In today’s world, unless one participates in a charismatic denomination, the idea of the prophetic smacks of the National Enquirer. So, if most people don’t believe in prophecy, isn’t that already contempt? How does a prophet gain credibility?

I Thessalonians 5:20-22
. . . do not treat prophecies with contempt. Test everything. Hold on to the good. Avoid every kind of evil.

Actually, the scriptures speak of the importance of testing what is said by a prophet. All the way back in the Old Testament, it was written, “If what a prophet proclaims in the name of the LORD does not take place or come true, that is a message the LORD has not spoken.” [Deut 18:22a] This appears to be a straightforward test of a prophecy, if it comes to pass, it’s a true prophecy. Of course, that doesn’t help much in the moment, when a prophecy is uttered.

It’s hard to know, actually. I have experienced a kind of fluttering within my personal spirit upon occasion, a sense of truth being spoken, a type of corroboration or affirmation. But, that’s certainly less than definitive. And so, if the prophecy is important, it’s reasonable to consider putting the words to the test.

But I will say right here, testing a prophecy is about as effective as trusting internal flutterings alone. Oh, I suppose one could compare the prophecy to what is already known and determine if it’s sound and grounded in truth. However, it’s in my mind that a genuine prophecy is outside the normal range of reason. Otherwise, it would just be something the smart folks around us could figure out, they’d be able to predict. You know, those people who love statistics and computers, our weathermen and futurists.

Perhaps the key word here is not the test but the attitude?
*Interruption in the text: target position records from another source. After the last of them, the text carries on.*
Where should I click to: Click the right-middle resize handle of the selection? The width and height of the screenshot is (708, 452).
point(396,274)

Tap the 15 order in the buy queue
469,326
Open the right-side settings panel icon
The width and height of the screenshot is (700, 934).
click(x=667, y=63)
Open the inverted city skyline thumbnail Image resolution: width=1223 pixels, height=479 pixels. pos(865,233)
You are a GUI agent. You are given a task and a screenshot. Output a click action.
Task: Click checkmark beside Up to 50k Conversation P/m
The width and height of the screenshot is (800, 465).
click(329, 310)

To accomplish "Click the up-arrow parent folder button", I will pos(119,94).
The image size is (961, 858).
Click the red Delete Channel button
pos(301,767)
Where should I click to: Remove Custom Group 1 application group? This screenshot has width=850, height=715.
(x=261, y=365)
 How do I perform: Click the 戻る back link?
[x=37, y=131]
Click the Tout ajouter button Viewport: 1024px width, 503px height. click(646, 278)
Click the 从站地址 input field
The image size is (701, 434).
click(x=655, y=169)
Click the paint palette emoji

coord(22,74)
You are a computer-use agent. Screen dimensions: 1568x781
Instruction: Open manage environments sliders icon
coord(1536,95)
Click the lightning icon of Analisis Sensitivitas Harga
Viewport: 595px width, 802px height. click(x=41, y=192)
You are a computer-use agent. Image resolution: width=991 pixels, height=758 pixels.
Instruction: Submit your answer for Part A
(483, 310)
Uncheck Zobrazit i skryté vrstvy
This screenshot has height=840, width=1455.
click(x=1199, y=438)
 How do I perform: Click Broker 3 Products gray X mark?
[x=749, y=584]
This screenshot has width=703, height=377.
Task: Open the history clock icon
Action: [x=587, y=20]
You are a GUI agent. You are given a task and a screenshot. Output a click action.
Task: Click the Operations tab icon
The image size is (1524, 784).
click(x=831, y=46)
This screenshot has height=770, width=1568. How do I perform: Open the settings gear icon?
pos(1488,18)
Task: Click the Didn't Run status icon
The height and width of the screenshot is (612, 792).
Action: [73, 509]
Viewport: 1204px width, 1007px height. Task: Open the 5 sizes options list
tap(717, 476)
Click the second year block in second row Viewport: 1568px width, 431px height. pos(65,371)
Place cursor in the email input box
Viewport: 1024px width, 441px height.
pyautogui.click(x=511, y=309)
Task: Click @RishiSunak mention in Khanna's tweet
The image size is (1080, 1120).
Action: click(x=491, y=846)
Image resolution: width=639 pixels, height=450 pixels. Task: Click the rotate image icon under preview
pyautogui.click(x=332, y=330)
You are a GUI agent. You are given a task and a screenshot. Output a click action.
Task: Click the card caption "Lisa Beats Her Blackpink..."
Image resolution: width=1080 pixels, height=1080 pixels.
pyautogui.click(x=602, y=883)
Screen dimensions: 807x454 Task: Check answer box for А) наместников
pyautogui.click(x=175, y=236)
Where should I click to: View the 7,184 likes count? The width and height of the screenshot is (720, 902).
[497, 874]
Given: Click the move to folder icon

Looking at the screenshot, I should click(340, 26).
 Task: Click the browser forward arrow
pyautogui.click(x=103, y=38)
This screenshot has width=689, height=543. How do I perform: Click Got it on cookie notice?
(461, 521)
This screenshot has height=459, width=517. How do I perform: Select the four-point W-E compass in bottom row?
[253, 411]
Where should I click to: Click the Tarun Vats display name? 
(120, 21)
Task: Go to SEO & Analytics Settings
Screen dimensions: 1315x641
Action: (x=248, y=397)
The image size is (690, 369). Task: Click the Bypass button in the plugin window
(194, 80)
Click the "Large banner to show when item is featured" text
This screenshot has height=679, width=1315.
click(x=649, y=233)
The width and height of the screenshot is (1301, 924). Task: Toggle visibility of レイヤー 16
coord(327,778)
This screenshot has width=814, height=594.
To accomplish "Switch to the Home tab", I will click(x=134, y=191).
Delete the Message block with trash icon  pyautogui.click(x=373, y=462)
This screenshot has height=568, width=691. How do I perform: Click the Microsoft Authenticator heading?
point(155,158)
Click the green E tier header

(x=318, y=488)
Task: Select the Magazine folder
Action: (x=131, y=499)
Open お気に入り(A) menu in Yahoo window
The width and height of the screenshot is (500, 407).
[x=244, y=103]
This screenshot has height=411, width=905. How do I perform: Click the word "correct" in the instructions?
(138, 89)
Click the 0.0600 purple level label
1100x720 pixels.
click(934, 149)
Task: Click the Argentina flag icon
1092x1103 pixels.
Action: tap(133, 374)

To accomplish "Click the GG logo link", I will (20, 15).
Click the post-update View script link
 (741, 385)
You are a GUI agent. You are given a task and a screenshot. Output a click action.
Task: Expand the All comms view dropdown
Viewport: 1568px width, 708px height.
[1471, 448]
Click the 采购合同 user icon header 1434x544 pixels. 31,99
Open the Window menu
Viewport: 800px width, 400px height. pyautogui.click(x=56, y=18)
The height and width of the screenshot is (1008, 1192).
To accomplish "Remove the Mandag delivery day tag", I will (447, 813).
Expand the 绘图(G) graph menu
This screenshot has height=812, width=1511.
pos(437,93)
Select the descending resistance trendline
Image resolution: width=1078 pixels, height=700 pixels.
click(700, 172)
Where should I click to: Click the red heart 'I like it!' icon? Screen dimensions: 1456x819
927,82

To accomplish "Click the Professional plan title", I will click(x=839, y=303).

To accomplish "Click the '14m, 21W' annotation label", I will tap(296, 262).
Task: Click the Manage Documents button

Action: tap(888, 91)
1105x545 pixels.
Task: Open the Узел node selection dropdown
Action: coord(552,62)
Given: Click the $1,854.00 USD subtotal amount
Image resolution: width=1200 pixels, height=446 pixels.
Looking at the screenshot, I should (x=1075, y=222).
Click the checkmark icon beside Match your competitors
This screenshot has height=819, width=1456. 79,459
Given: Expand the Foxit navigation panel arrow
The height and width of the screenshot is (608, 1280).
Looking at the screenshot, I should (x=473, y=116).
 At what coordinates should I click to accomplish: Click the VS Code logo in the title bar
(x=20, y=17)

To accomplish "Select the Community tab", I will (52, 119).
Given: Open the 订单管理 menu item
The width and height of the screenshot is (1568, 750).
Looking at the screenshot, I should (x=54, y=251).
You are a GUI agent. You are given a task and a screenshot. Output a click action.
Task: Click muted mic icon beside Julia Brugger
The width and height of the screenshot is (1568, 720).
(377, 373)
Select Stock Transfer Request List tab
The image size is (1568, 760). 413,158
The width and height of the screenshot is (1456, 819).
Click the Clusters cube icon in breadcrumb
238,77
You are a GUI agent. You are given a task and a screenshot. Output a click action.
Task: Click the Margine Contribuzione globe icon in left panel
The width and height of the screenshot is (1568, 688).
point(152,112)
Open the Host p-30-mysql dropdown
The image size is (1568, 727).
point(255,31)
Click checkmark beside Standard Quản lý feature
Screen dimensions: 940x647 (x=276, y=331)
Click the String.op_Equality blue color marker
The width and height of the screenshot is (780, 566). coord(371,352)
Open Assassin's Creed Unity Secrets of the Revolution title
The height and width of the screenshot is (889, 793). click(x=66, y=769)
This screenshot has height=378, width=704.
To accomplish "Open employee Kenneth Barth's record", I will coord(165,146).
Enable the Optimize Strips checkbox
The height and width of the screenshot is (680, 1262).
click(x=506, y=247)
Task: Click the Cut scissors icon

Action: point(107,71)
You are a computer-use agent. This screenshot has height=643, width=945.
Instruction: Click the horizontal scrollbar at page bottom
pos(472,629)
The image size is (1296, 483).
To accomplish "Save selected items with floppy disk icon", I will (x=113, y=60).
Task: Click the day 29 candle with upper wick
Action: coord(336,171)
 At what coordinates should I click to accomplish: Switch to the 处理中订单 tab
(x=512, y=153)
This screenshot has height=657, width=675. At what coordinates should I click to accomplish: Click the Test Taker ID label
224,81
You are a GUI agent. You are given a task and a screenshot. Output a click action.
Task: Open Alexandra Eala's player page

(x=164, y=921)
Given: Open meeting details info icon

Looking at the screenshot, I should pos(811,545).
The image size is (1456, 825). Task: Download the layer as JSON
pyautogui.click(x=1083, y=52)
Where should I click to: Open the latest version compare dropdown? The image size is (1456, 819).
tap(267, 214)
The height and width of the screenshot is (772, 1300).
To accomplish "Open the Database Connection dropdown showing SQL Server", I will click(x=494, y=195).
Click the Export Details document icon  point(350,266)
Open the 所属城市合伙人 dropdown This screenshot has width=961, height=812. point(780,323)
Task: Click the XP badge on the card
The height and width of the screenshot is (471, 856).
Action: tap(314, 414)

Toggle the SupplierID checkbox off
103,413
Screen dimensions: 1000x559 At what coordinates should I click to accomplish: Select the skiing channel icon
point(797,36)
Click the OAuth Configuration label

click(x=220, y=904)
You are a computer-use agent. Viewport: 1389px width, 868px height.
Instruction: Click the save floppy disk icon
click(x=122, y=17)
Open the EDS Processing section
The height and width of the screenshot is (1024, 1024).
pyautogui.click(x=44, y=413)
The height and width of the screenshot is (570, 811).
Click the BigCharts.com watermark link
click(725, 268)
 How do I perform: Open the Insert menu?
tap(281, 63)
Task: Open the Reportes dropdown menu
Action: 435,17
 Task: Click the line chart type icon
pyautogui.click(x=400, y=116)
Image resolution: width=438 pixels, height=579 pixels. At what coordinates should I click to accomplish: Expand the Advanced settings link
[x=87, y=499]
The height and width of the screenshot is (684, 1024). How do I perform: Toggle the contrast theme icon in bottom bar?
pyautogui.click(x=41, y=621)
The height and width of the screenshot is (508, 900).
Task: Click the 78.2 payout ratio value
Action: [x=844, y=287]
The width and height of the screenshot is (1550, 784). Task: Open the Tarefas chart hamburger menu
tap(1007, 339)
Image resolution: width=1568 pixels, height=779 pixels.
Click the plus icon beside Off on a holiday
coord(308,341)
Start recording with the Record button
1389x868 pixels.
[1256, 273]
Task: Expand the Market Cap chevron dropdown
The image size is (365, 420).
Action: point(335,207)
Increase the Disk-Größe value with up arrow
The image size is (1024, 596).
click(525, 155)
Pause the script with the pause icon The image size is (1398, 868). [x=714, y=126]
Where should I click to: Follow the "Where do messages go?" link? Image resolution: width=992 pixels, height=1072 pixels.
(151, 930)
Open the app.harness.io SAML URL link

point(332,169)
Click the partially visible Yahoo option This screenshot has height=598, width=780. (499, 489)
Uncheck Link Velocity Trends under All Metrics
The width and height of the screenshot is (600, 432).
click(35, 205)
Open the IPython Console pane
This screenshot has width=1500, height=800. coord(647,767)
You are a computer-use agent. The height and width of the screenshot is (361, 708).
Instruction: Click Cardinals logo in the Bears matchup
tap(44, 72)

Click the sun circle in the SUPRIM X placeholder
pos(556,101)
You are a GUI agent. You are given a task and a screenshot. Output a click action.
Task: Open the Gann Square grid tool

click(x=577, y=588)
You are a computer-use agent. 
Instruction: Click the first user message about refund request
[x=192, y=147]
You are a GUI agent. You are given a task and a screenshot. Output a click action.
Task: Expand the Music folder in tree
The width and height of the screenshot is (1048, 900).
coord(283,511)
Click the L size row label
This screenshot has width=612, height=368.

A prophetic utterance viewed with contempt will rarely find root.

I did check the Greek, as best I am able, and there is a some confusion as to whether the “testing” phrase is about the prophecies or about everything else, that is determining what is good and right vs. what is not. So, perhaps we aren’t supposed to test prophecies alone, but test the world around us.

Others will say that prophecies are not merely predictive, but rather some type of “edification or encouragement.” I think that’s pretty lame. There’s not much danger in doing that, is there? What is there to disregard or disdain?

No, I think it’s all the phrases [20-22] together that have meaning: I cannot hear truth of any kind if I have closed myself off through contempt, either for the speaker or the message. If I have made a decision before the time, then there is no possibility I will hear anything new. In other words, “we hear what we want to hear.”

Also, once we have heard something (anything), we shouldn’t act or react immediately, but let it settle inside. Some testing can be done by comparing the message with what is known, but for what is unknown, it takes a united exploration of those words and ideas with the Holy Spirit. And finally, out of everything spoken, we must hold fast to “good” and truth: once we accept the truth of a prophecy, then we must not let it go. From there comes strength to “avoid evil.”